You guys are on quite a tangent gents... EMP? OK, if we get to that day... whatever... life leads to death boys... also over worrying to me makes life not worth living. To each his own.
To get in a different mood... Elon Musk, check out some videos of his.... a tour of SpaceX. What a great place to work and play instead of thinking about how to survive an EMP.
Learn to hang glide, sky dive.... that's living... looking down at a death slap into earth... then pull a rip cord... and float on down.... alive most of the time. Fun.
Get a life ...
... spend spare time and even more on GBA
Scottish Oak Flitch
and spare time fun
thanks Alex
Thanks Alex for bringing up the connections between building design, resilience, and climate change. I feel like it's a conversation that we need to have more often, and more thoroughly. It's a shame that so many of the comments have devolved into distractions or inanity.
I guess my interpretation of your advice is to: 1) reduce your needs and 2) then establish several ways to meet those needs, in case one or more of those ways becomes unavailable during a crisis.
Designing our homes and other buildings and infrastructure for resilience is crucial, but I would add that developing and maintaining relationships with friends and neighbors is also a crucial component of resilience. In our affluence many of us have stopped needing to rely on others for help and support.
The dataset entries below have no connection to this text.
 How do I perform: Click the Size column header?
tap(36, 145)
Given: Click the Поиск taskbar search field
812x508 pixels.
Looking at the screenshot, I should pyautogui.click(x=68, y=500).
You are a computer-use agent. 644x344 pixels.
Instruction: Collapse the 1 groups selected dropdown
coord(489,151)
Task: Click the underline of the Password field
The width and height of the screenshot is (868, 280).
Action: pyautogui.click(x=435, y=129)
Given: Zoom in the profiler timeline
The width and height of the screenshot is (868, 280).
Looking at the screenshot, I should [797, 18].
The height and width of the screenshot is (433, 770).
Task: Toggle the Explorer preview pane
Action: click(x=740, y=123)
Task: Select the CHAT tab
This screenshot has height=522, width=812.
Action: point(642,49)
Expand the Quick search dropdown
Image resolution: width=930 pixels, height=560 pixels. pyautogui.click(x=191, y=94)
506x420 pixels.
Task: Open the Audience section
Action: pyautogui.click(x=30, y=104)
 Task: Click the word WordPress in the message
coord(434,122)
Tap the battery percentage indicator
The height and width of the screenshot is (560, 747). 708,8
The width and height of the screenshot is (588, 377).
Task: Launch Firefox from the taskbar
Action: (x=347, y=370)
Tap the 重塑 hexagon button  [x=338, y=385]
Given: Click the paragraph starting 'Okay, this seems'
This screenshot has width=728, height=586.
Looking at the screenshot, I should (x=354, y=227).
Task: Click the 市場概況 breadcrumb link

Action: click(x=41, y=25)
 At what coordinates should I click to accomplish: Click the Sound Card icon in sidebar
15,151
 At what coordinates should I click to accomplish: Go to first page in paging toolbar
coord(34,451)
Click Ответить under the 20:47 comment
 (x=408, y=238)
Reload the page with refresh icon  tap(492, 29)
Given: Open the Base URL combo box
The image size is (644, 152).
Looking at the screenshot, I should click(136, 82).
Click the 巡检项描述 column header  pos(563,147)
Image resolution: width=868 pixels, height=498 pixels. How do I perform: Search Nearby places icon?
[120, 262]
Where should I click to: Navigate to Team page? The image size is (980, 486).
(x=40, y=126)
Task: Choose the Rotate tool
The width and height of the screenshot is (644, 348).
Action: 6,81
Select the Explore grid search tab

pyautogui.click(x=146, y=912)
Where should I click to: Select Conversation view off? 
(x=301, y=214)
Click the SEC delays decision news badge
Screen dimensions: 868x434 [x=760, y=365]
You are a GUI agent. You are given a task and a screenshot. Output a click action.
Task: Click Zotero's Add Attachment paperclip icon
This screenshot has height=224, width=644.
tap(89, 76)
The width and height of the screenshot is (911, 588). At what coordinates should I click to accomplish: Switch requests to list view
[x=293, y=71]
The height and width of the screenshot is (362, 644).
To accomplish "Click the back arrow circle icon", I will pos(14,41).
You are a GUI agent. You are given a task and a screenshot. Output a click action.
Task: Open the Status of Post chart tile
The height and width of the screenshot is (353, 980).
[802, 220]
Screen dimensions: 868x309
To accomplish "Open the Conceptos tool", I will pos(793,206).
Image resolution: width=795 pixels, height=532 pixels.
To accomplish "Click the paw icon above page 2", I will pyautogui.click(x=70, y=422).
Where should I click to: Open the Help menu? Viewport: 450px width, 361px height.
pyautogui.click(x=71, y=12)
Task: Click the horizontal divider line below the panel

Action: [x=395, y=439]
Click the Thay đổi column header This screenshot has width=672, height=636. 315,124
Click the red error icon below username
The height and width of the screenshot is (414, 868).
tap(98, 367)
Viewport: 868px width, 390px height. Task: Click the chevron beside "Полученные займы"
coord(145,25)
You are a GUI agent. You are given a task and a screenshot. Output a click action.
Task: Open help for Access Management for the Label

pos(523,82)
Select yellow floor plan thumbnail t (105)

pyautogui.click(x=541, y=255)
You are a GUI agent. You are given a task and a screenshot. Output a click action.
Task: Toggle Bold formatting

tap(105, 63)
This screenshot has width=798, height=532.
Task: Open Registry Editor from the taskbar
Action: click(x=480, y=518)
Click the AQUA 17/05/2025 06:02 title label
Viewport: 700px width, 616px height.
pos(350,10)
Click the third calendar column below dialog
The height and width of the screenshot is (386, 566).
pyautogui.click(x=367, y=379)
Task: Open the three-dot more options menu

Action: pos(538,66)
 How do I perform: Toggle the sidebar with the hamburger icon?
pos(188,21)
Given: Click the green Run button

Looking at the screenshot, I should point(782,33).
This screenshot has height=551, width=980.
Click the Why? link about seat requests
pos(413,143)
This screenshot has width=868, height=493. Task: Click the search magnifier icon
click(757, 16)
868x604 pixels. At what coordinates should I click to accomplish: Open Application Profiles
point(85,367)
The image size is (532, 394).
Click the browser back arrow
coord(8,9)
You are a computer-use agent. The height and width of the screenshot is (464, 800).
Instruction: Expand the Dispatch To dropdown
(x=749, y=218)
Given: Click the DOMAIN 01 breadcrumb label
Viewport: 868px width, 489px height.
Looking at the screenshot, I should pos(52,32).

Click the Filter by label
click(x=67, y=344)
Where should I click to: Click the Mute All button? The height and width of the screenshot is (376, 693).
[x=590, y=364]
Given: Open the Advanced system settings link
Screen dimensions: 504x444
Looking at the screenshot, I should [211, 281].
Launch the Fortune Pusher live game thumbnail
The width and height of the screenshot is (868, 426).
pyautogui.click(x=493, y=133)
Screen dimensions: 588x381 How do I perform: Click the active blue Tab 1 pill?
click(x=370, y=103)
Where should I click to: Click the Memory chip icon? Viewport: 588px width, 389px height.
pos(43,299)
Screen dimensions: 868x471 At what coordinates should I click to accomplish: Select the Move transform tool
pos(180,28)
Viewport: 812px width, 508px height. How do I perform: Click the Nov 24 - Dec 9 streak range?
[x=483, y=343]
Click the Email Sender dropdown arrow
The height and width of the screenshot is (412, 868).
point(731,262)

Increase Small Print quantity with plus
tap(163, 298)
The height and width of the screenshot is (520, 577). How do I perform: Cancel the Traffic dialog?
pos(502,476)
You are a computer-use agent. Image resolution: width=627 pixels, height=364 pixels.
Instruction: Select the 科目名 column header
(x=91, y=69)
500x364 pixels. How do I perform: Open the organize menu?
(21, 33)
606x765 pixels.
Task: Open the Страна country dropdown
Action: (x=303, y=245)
In the not distant future there may come a time when we will again need to rely heavily upon each other, and those of us who have maintained our neighborly interdependent relationships will be better positioned to make that transition than those who have come to rely primarily on the marketplace to meet their needs.
Also, to those talking about reducing energy consumption, or doing this or that to "save the Earth" -- can we PLEASE stop using this phrase? The Earth doesn't need saving. It's the human species that needs saving -- that's what this is about. The Earth will be fine with or without us. The urgent work to reduce our demands on the planet's systems is not about altruism, it's about enlightened, long-term self interest.
Chris
I agree the debased slogan "Save the Earth" has very little direct meaning. To be fair most people use it as a catch-all to express their concern not only for the planet itself but also the other parts of nature that currently surround us. A dispassionate realization that the earth itself will survive without us neglects that all the things around us that we love may not.
While we both seem to be putting our eggs in the same basket of developing good community ties, a brief look back at human history leads me to the dispiriting conclusion that individuals that aggregate large amounts of resources may have a very successful strategy too. Societies' elites have rarely allowed catastrophes to interfere in any meaningful way with their lifestyles. If enlightened self-interest, not altruism, is the motivation, for an individual greed may be just as good a response as conservation.